Plaisirs coupables et inavouables
David Castello-Lopes n'a pas joué la carte de la facilité. Il est allé gratter là où ça fait un peu mal, en plus de faire rire. Il aborde les plaisirs un peu idiots, coupables et inavouables, comme celui d'espérer voir un pote ne pas mieux réussir que soi. « Ce sont des sentiments partagés par beaucoup de monde, ça apporte quelque chose d'authentique, d'honnête. »
Son autodérision est dosée à merveille, notamment lorsqu'il évoque la brillante trajectoire d'un de ses meilleurs amis au lycée : Clément Beaune, ancien ministre des Affaires européennes. Une hilarante vidéo montre les deux adolescents faisant l'andouille. « On était dans la même classe en première, au lycée Condorcet. On est devenus amis très vite, un peu fusionnels alors qu'on est quand même différents. Moi, j'étais un peu le branleur dandy, lui était très drôle mais il avait des notes exceptionnelles. On l'appelait Clément président. »
Souvenirs de famille et émotion
David Castello-Lopes exhume d'autres archives, réjouissantes et émouvantes. Une photo de lui, haut comme trois pommes, ébahi devant le Père Noël, puis une autre le montrant dans le costume rouge du barbu distributeur de cadeaux, une génération plus tard, pour faire plaisir à sa nièce Ava. Ces petits trésors du passé étincellent des décennies après, font rire, réfléchir et émeuvent.
Il aborde également la mort de ses parents, qui le laisse aujourd'hui « full orphelin », pour reprendre son gimmick. Les détails sont rarement des détails avec lui, comme les extraits du carnet de naissance tenu par sa mère, récemment décédée, qui compilait le nombre de mots maîtrisés par bébé David. « Il y a quelque chose de profond qui se cache derrière des choses minuscules », acquiesce-t-il.

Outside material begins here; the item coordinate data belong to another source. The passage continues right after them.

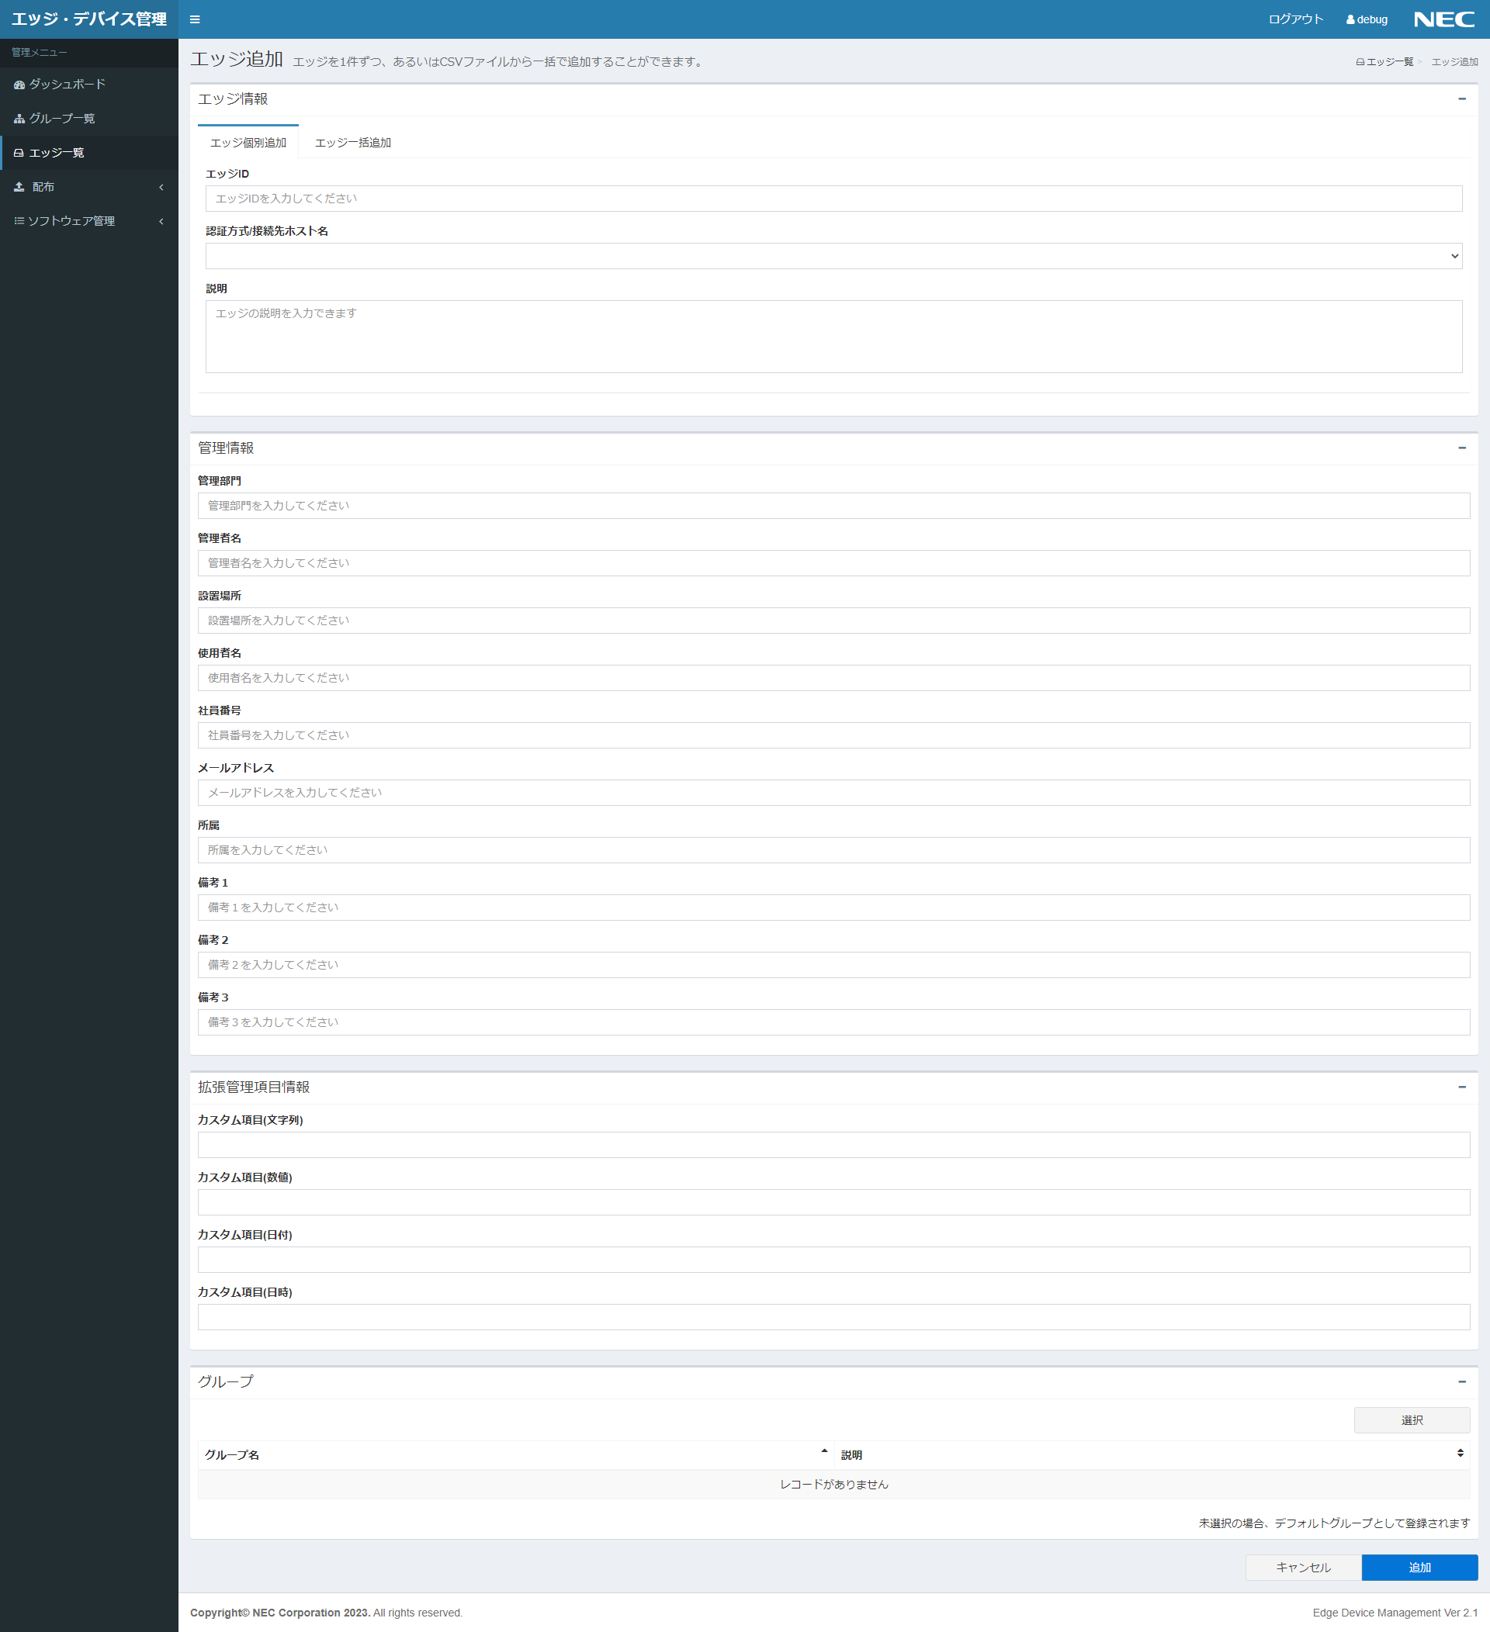Collapse the エッジ情報 panel
Viewport: 1490px width, 1632px height.
(x=1462, y=99)
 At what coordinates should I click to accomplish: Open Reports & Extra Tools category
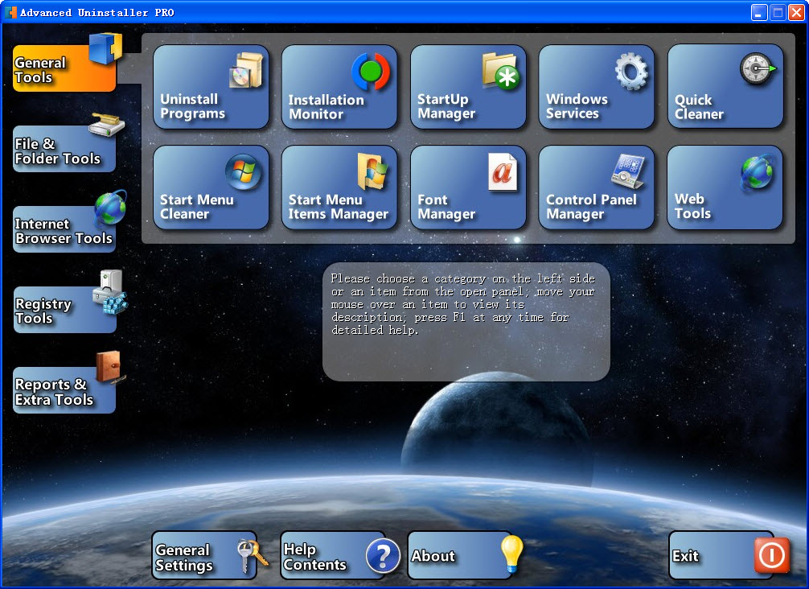64,391
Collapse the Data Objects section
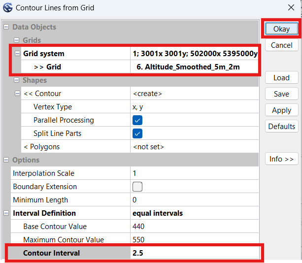Screen dimensions: 302x263 coord(6,27)
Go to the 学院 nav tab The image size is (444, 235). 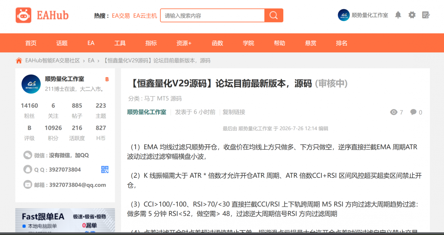[248, 43]
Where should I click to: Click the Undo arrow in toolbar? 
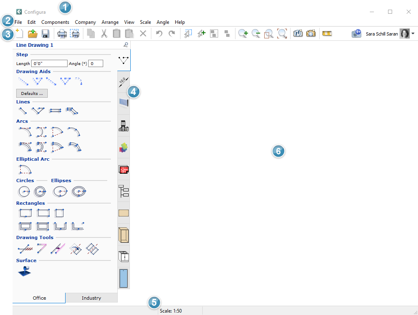tap(159, 34)
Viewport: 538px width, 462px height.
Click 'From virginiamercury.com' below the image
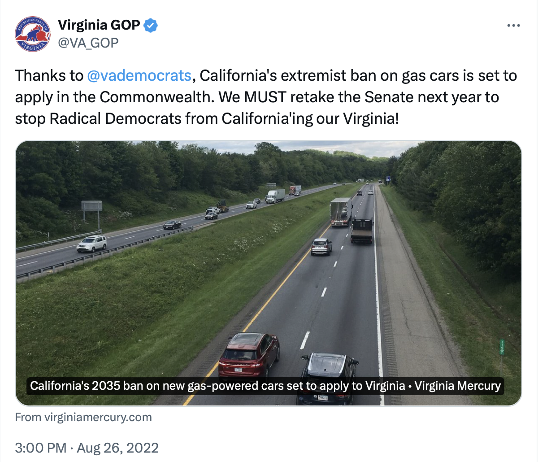pyautogui.click(x=83, y=417)
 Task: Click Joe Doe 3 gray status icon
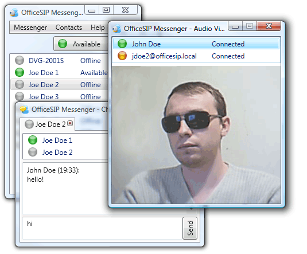[x=20, y=96]
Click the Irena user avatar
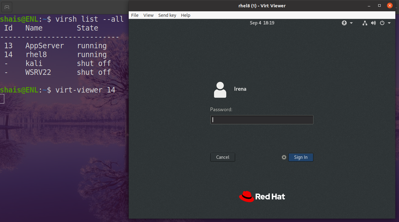 click(220, 90)
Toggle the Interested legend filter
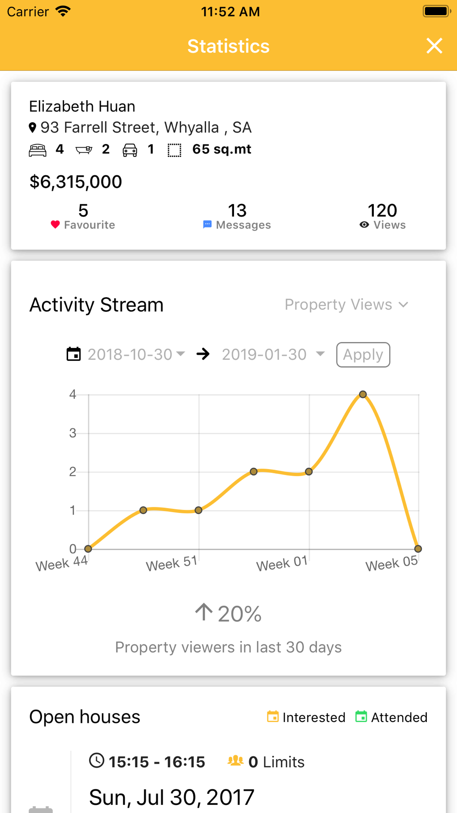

La dépression traitée avec humour
La dépression occupe une place non négligeable dans le spectacle. Jamais larmoyant, toujours drôle et incisif, David Castello-Lopes ausculte cet état de « non-plaisir », décortique la somme de petites choses qui continuent à lui procurer des sentiments proches de la joie dans ces moments-là, comme faire sa propre chapelure. Un sketch sur la dépression qui devient un solide antidépresseur.
Un humour didactique et personnel
Plus personnel que le premier, plus maîtrisé et tout aussi efficace, ce deuxième spectacle confirme tout le bien que l'on pensait de celui que l'on surnommait « le journaliste le plus drôle de France » et que l'on pourrait remplacer aujourd'hui par « l'humoriste le plus didactique de France ».

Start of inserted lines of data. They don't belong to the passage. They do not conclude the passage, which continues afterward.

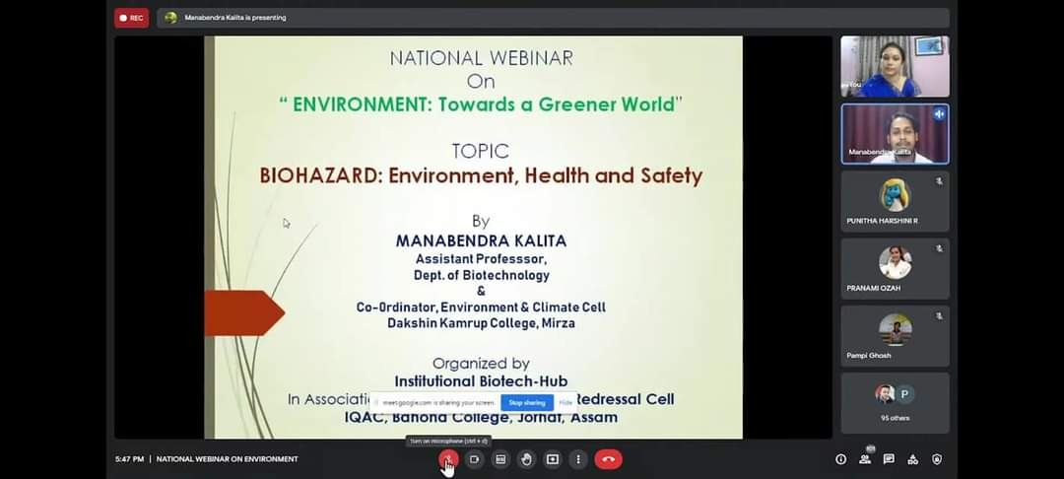Open the three-dot more options menu
1064x479 pixels.
tap(578, 459)
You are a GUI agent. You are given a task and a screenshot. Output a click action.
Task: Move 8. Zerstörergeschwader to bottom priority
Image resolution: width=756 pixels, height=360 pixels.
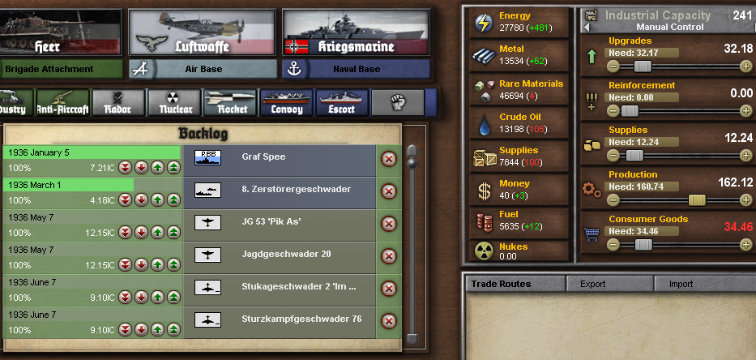(x=126, y=199)
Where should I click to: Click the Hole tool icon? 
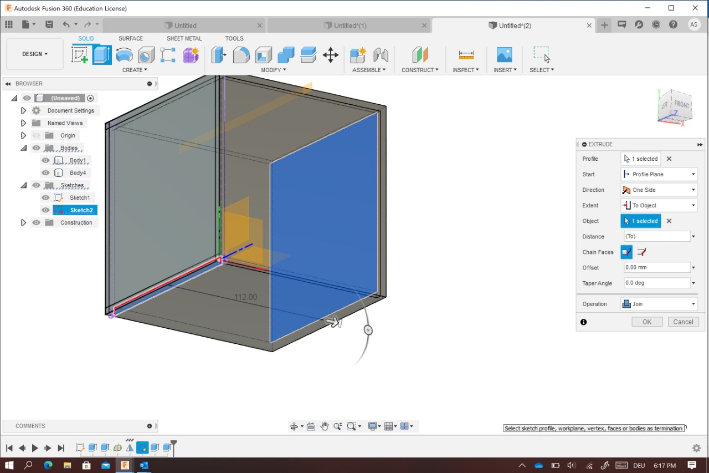147,55
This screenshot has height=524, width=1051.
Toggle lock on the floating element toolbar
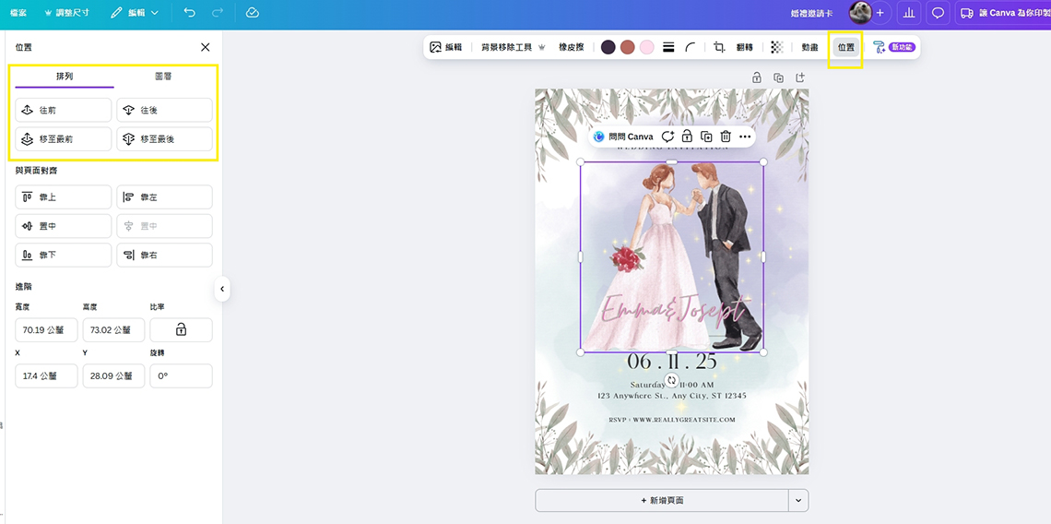(687, 137)
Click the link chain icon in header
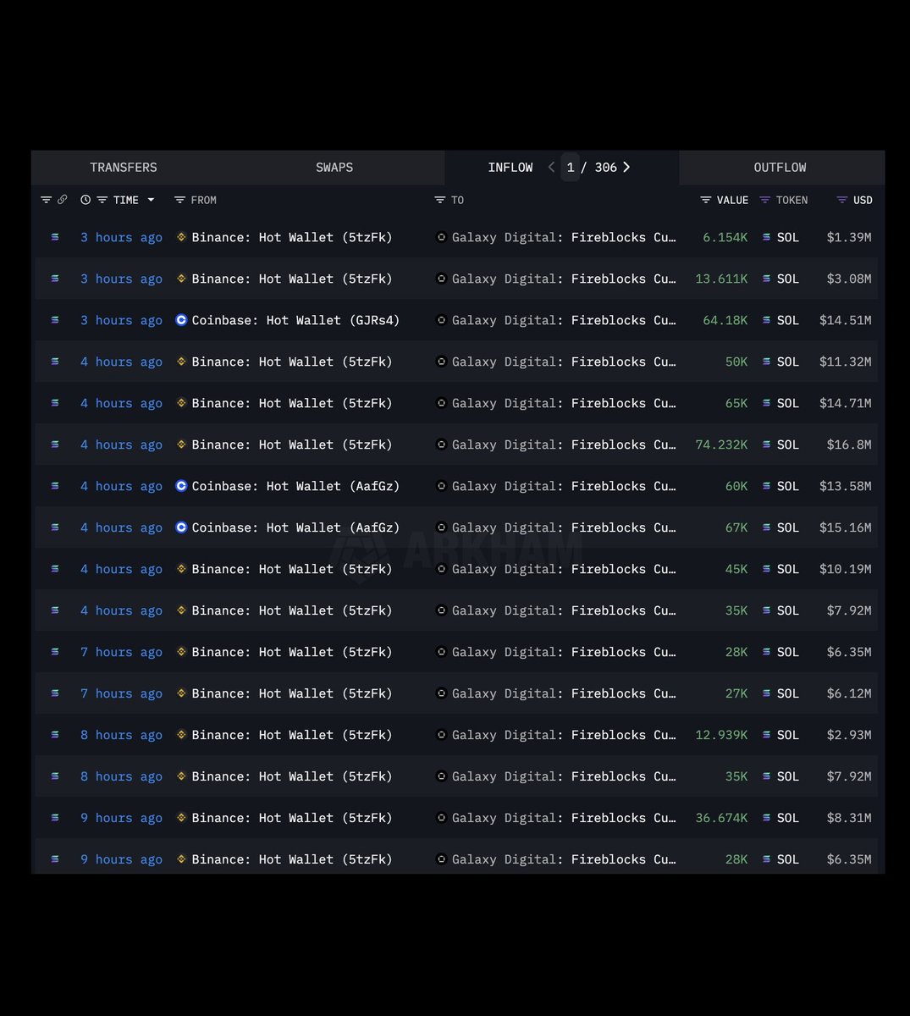The width and height of the screenshot is (910, 1016). (62, 200)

La suite ? Tourner une série ou un film semblerait logique pour ce spécialiste de la vidéo. Enregistrer un album, aussi, pour celui qui a diffusé sur le Web quelques chansons drôles ayant connu un certain succès. Dernier rêve ? « Faire une exposition photo un jour. » Il en a pris durant toute sa vie, lui dont le père, souvent comparé à Henri Cartier-Bresson, est considéré comme l'un des plus grands noms portugais de la discipline. « Je n'ai pas eu le courage d'être photographe », confie le fils. Mais il a montré, en se lançant dans le spectacle à 40 ans passés, qu'il n'était jamais trop tard.
La note de la rédaction : 4/5. « Délicieux », spectacle de David Castello-Lopes, à l'Européen (Paris XVIIe) jusqu'au 6 juin (complet), en tournée et au Théâtre libre (Paris Xe) à partir du 14 septembre.